Amazon Trail: Affectional Preference

Lee-252520Lynch-252520by-252520Sue-252520Hardesty-2525204-25252015_thumb-25255B12-25255DHer most recent book, An American Queer, a collection of “The Amazon Trail” columns, was presented with the 2015 Golden Crown Literary Society Award in Anthology/Collection Creative Non Fiction. This, and her award-winning fiction, including The Raid, The Swashbuckler, and Beggar of Love, can be found at:

 http://www.boldstrokesbooks.com/Author-Lee-Lynch.html.

Hey, world, big news! Gay people are more than our sexuality.

I am really, really tired of the focus on the third syllable of the term homosexual. It’s annoyed me for fifty-four years that I am defined by one part of my humanity.

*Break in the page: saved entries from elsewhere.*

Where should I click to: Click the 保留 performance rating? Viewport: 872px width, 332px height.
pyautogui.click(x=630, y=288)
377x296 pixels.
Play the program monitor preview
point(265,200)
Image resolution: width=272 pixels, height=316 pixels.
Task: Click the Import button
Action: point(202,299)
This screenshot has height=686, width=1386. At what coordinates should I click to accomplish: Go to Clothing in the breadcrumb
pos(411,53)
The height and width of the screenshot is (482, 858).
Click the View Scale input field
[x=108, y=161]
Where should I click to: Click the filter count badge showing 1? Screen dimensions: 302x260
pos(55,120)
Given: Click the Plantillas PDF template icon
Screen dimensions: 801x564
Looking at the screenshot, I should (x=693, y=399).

Please tell me why, for example, that the minute a perfectly intelligent, well-educated, otherwise apparently open-minded adult male realizes I write lesbian books, he will only speak of my work as erotica.

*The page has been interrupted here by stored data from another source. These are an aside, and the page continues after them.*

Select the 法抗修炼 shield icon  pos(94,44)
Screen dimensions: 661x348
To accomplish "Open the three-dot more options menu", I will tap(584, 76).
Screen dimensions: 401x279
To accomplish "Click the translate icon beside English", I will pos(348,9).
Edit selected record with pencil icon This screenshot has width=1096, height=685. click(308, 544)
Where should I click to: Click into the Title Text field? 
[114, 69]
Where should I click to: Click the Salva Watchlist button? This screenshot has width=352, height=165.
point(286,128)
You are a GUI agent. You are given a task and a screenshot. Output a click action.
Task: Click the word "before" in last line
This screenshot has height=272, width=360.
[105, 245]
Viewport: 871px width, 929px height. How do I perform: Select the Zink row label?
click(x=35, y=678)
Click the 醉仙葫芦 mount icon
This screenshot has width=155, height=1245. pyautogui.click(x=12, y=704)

Or why one of the more free-thinking non-gay women in my town can’t talk to me without mentioning her friendship with a lesbian couple in another state with whom I have nothing in common except being lesbian. Or why Ms. So-and-So needs to talk about her evolution toward accepting me and my kind.

You know what? I don’t give a rip. Those are their problems, accepting me, rejecting me, struggling, poor things, to understand homosexuals. What the heck is the big deal that they have to exert themselves so hard to figure out? Struggle away and excuse me for changing the subject.

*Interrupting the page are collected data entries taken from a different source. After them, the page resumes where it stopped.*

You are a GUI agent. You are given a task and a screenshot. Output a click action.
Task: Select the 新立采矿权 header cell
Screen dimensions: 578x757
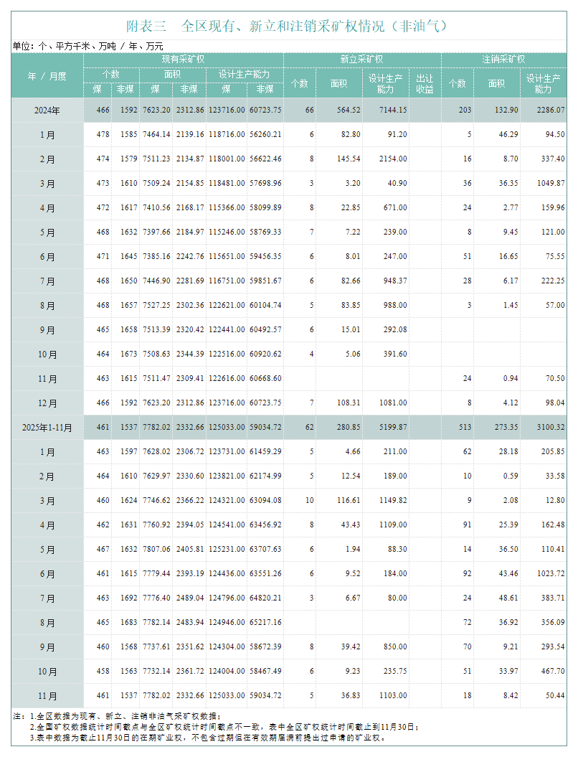[x=361, y=60]
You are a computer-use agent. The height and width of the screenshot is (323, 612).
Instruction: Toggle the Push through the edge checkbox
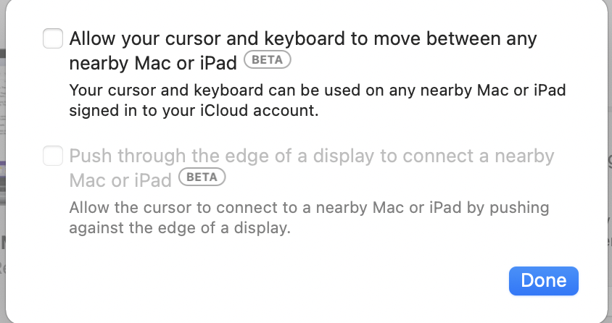pyautogui.click(x=53, y=156)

I may live in rural America, but I am not a walking, talking letter “Q” for queer. Not an advertisement for a lifestyle. Not a representation of what-dykes-look-like. Not an object of study or fascination. Not a target of foul words, flung mud, or physical violence.

I am a lover of women, but that encompasses a heck of a lot more than sexual expression. When I was younger even I didn’t know that was true. I didn’t know I could love a woman friend without intimate touch. I believed the homo-hating hype that coming out made me one-dimensional.

My life crusade has been the creation of fully realized gay fictional characters and their efforts to discover who they are. The reason I want to accomplish this? So our people have someone, even on paper, who has made the journey through an unpleasant obstacle course and emerged whole. We read at least in part to find ourselves and I want readers to have a chance to do exactly that.

Thousands of us have worked with the same goal in mind. As a consequence, the generations after us will be increasingly emotionally healthy because some of us have written, others established resources such as shelters and support groups and hotlines, and still others have fought to teach our history or create music and art for and about us.

Today, we can see photos of people like us who are unencumbered by stereotypes. We watch gay people become champion athletes, T.V. and film and theater stars, heads of corporations, politicians. I like to think all our efforts have helped to provide solid groundwork for gay lives to be fulfilling.

It is time to look at how language continues to be one of our stumbling blocks. Change is already happening. Little by little a majority of Americans are becoming respectful of gay people, are realizing they need not focus conversation on gay matters. They are finding out that we are not threats and that we have more in common with them than not.

Both gays and non-gays need new language for the concept that we are the family next door, the gal who pumps gas, the transgender head of the corporation. We need to move beyond words that mark us in a solely sexual way.

I’ve been using the phrase affectional preference. While I enjoy the company of some men, mostly gay men, my closest friends and family are women. If I’m going out somewhere, I go with women. If I join an organization, it’s more likely to be woman-centered than co-ed. If I exercise or swim, I like to do so in the company of women. I do business with women, preferably gay.

There is no sexual component in any of those activities. Why am I the only one with a sexual label in a room full of non-gay women who’ve gathered for lunch? I have affection for these women, not attraction to them.

In my marriage, of course there is the kind of intimacy that scares straight boys. Their biological imperative wants to defend potential mates. But really, there are enough children in the world. Resources are becoming scarcer: water, food, housing. Give it a rest, all you presumably straight guys riding the subway or voting on bills in state capitols. We’ll lower the blinds and turn off the lights now if you don’t mind.

As a matter of fact, we’re probably sitting in our living room discussing our day and reading. Or cooking dinner and doing the dishes. We might even be doing the laundry, cleaning the toilets, filling the bird feeders. So call us bird lovers, cooks, readers. Our passion for birds and books have nothing to do with sexual preferences. We simply like to share everyday life together as two loving women.

We had houseguests this week. We worked long hours. I went to the cobbler. Saturday we’ll visit the Farmer’s Market. Sunday I’ll change the kitty litter while my sweetheart vacuums. It’s exasperating to know there are people out there who see us behind our shopping cart and think sex.

Let’s stop sexualizing ourselves and come up with words that reflect the greater percentage of our days and ourselves—if we have to be labeled at all. Please note, it’s not the sex itself I want to eliminate, it’s the restrictive branding.

My affectional preference is for female companionship. Let’s see the churches, the social conservatives, the spawn of Scalia, make that illegal.